→ **TASK LIST**
1. From the router contest passage, extract the stretch from "In this contest, a" through "routing wire length." word for word.
2. Answer these questions from the router contest passage:
(a) What is called a huge challenge?
(b) On what two measures were the routers compared?
(c) Which router completed the largest number of circuits?

→ **PASSAGE SHOWN**
^^^^
What's most interesting about such contests, however, is the methodology they use. It is very difficult and complicated to say that one router is "better" than another. There are many different criteria to compare, and the benchmark circuits one uses can make a tremendous difference. Just coming up with a reusable set of objective benchmarks is a huge challenge.
In this contest, a team of IBM engineers and university researchers defined performance metrics for the contest, generated benchmarks from recent IBM circuits, wrote evaluation scripts, and performed final scoring. Routers were compared based on the number of routing violations (overflows) and total routing wire length.
David Pan, ISPD 2007 program chair and professor at the University of Texas at Austin, noted that there's still some controversy over the methods used to compare routers. He noted that BoxRouter from the University of Texas, which placed second in the 3D category, actually completed the largest number of circuits. Had that been the criteria, BoxRouter would have won.
^^^^
→ **EXCERPTED DATA**
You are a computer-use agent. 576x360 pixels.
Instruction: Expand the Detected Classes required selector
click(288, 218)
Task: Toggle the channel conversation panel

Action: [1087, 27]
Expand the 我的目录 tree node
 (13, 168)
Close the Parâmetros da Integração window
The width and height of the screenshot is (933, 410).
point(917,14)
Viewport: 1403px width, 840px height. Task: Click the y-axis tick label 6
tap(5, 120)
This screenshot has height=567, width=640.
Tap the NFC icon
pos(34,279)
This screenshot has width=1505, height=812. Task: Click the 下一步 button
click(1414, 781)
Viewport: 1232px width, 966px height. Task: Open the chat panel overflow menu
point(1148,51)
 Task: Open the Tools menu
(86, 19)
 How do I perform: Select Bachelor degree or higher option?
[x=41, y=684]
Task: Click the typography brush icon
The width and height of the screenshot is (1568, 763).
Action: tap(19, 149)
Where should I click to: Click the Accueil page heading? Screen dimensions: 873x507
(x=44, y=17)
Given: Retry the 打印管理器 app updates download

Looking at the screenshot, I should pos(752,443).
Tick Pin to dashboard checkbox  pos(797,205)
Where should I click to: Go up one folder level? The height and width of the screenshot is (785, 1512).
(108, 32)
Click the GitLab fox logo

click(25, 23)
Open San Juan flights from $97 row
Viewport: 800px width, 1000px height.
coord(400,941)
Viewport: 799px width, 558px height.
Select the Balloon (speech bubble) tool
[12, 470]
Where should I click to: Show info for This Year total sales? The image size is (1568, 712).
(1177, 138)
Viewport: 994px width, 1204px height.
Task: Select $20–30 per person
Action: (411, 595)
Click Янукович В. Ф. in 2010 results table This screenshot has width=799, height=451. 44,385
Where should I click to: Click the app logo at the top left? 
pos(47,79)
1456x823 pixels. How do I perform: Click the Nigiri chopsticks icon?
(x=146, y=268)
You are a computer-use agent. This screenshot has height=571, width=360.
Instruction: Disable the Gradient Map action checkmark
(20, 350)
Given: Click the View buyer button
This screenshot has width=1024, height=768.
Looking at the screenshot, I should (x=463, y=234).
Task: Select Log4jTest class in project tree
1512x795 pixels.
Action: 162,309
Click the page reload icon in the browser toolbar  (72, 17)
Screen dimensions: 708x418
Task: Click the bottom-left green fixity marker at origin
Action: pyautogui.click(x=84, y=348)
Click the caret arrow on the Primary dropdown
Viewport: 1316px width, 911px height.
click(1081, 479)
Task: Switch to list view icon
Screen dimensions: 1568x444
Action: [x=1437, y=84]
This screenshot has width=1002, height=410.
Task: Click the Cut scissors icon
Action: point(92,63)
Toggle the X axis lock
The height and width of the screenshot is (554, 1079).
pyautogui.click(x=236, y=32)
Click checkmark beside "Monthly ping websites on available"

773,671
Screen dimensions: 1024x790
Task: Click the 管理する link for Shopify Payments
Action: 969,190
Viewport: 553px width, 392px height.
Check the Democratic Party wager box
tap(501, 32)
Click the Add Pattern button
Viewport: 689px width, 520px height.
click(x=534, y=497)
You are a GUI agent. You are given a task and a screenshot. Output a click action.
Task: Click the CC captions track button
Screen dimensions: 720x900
^^^^
→ **SOLVED TASKS**
1.
In this contest, a team of IBM engineers and university researchers defined performance metrics for the contest, generated benchmarks from recent IBM circuits, wrote evaluation scripts, and performed final scoring. Routers were compared based on the number of routing violations (overflows) and total routing wire length.

2.
(a) Coming up with a reusable set of objective benchmarks.
(b) The number of routing violations (overflows) and total routing wire length.
(c) BoxRouter from the University of Texas.